- Music: Alan John
- Lyrics: John Romeril
- Book: John Romeril
- Basis: Louis Stone's novel Jonah
- Productions: 1985 Sydney 1991 Adelaide

= Jonah (Romeril musical) =

Jonah (originally titled Jonah Jones) is an Australian musical with book and lyrics by John Romeril and music by Alan John. It is based on the 1911 novel Jonah by Australian writer Louis Stone. Set in the inner suburbs of Sydney in the thirty years prior to World War I, the musical is an ironic story of the capitalist rise of a hunchback shoe repairer from a leader of a local Push to an industrial magnate.

The musical was commissioned by the Sydney Theatre Company and first produced in 1985 after having been in development for six years.

==Productions==

Jonah premiered (as Jonah Jones) at the Sydney Theatre Company's The Wharf Theatre on 26 October 1985, one of the first productions in the newly developed theatre. The cast included Simon Burke as Jonah Jones, Geraldine Turner as Mrs Yabsley, Lynne Emanuel as Ada Yabsley, Dianne Smith as Pink Partridge, Alan David Lee as Arthur 'Chook' Fowles, Wayne Scott Kermond as 'Waxy' Collins and Michelle Fawdon as Clara Grimes. Other cast members included Tony Taylor, Peter Carroll and Valerie Bader. The production was directed by Richard Wherrett with musical staging by Ross Coleman and musical direction by Michael Tyack. It was designed by Roger Kirk with lighting design by Nigel Levings and sound design by Colin Ford.

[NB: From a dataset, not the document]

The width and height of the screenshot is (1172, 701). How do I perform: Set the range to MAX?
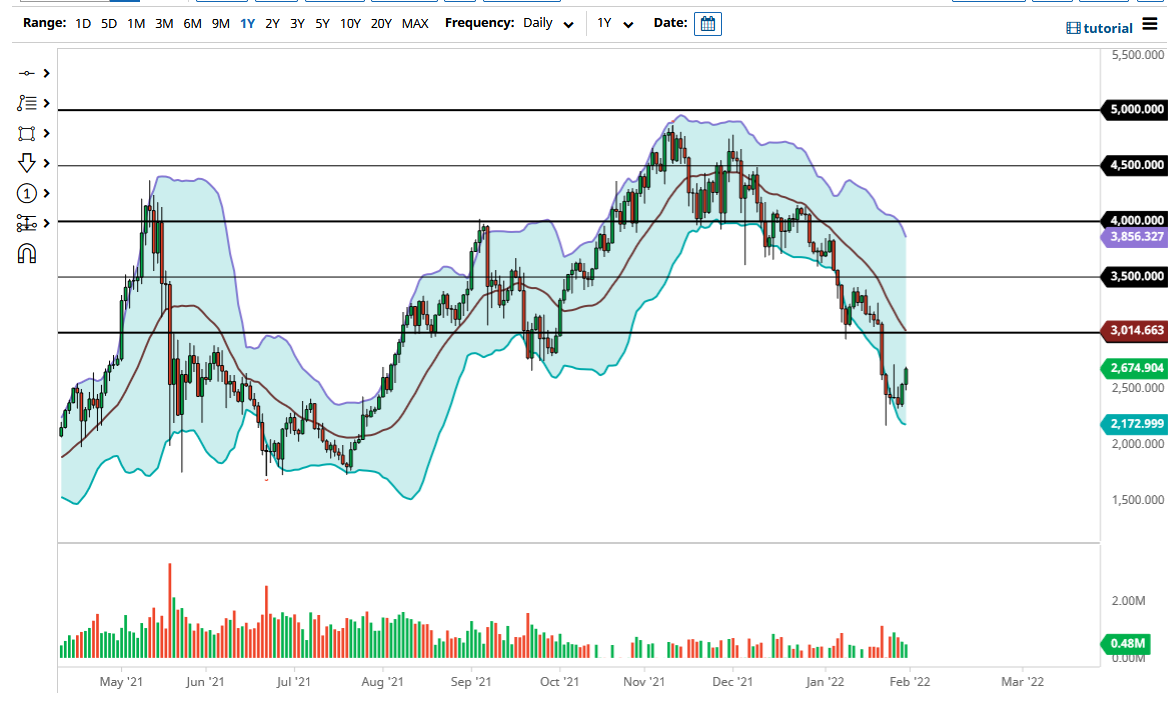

Sydney Theatre Company intended the season at the Wharf Theatre to be a tryout before a transfer to the larger Sydney Opera House Drama Theatre and a national tour. As it was not a popular success, this did not occur.

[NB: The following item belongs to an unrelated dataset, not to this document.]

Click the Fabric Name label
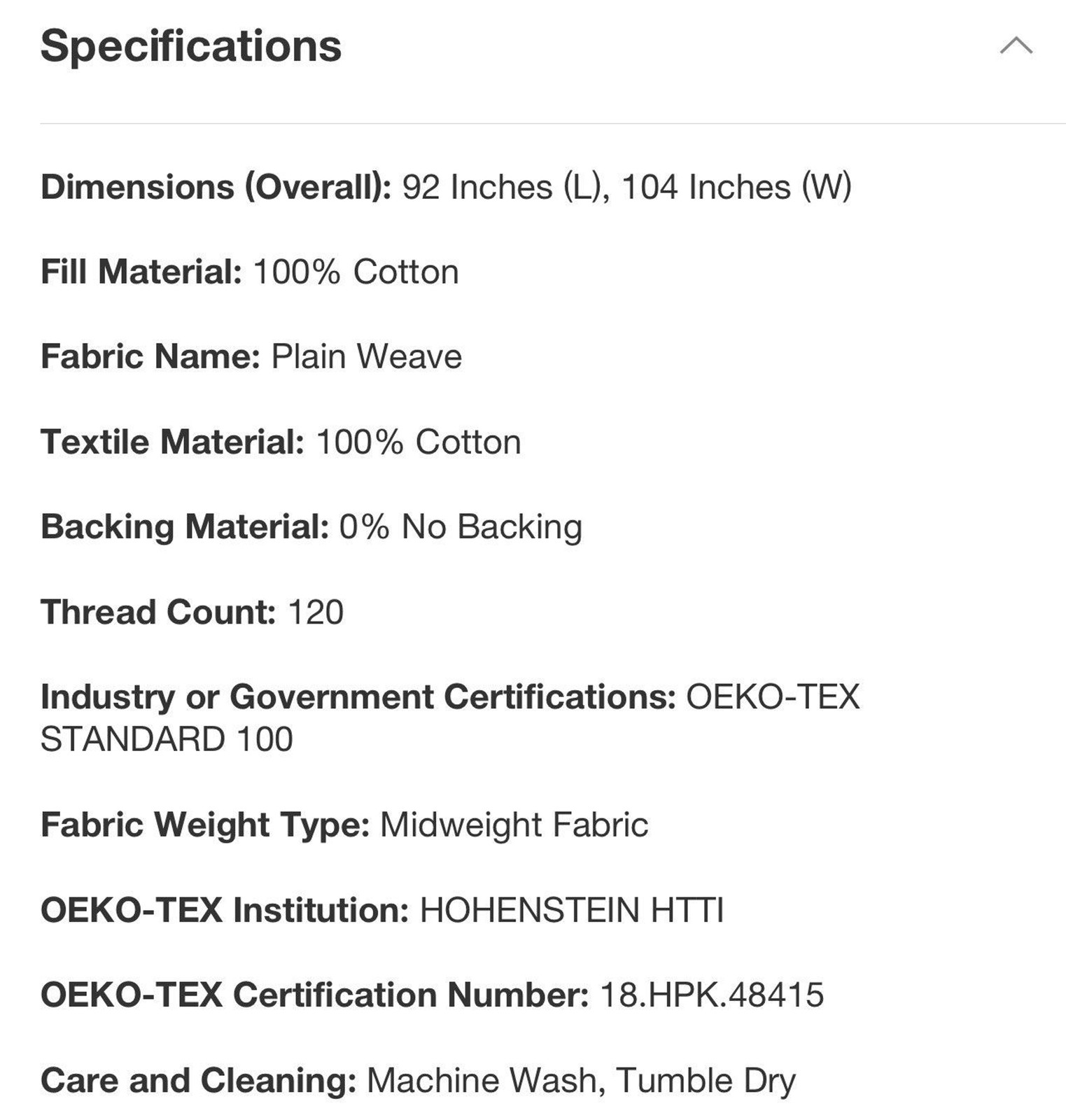This screenshot has width=1066, height=1120. [x=150, y=356]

A revival by the State Theatre Company of South Australia was produced in Adelaide in 1991, at The Space, Adelaide Festival Centre. Neil Armfield directed the musical as a promenade production, with a cast including David Field and Nancye Hayes.

Jonah has also been performed a number of times at the Western Australian Academy of Performing Arts.

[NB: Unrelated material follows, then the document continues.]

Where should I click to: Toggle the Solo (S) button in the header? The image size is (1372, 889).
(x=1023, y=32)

== Playscript and recordings ==
The book and lyrics were published by Currency Press in 2010 as part of a collection of John Romeril works.

Although there is no cast recording, the "Cardigan Street" musical sequence was performed by Nancye Hayes, Valerie Bader and Jodie Gillies in a 1994 ABC television special on Australian musicals (Once In a Blue Moon) and is featured on its soundtrack.